Determine the count of lines containing "dropdown" in the entries below and return only that figure.

(Collected data entries)
--------

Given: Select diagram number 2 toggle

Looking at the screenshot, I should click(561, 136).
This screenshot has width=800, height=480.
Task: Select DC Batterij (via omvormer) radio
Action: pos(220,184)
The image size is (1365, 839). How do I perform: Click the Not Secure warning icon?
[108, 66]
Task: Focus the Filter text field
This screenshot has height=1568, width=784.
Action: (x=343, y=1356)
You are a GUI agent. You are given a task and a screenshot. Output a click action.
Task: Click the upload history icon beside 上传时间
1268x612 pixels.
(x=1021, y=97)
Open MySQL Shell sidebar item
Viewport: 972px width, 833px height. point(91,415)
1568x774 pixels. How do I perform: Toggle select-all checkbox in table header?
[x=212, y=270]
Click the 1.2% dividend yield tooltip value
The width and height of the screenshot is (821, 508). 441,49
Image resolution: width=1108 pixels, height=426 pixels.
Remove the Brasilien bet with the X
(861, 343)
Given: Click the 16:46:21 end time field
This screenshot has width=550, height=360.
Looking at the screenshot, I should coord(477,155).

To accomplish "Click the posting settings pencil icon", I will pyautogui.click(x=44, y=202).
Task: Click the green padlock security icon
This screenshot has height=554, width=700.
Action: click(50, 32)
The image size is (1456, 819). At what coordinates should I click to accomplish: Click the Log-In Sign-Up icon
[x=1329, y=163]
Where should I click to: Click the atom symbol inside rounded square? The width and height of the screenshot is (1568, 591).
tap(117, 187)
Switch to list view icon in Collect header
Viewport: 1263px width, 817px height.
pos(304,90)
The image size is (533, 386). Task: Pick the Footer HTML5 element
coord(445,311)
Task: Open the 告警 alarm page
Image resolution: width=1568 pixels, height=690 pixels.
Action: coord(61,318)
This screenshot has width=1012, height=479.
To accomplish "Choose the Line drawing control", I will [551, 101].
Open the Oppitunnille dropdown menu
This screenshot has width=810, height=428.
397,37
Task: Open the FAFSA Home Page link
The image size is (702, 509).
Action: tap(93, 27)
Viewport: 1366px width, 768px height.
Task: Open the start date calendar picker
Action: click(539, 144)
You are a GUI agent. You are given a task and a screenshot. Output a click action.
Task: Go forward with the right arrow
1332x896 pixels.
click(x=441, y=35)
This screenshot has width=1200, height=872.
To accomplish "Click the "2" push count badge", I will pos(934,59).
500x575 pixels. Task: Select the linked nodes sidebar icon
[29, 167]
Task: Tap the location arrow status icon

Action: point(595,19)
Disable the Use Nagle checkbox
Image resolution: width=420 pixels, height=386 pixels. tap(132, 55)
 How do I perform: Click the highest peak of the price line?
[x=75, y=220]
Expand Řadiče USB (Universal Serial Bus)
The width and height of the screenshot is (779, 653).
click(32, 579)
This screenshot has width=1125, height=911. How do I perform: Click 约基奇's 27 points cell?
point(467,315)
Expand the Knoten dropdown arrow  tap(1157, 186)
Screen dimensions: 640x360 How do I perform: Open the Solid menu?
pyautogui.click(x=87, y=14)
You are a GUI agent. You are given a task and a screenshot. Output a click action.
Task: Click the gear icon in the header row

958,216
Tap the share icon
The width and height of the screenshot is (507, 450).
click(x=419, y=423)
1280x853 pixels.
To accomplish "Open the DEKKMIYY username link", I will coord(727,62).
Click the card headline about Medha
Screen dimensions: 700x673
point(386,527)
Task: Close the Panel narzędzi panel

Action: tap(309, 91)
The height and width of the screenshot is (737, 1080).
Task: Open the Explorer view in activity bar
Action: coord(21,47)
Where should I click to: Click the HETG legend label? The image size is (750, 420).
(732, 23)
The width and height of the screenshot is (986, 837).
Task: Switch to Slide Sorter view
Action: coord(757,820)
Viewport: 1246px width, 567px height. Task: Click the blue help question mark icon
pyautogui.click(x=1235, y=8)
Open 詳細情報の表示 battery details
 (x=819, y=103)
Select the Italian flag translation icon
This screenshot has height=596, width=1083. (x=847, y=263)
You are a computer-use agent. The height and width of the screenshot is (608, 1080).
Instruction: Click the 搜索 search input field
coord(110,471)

--------

» Answer space
2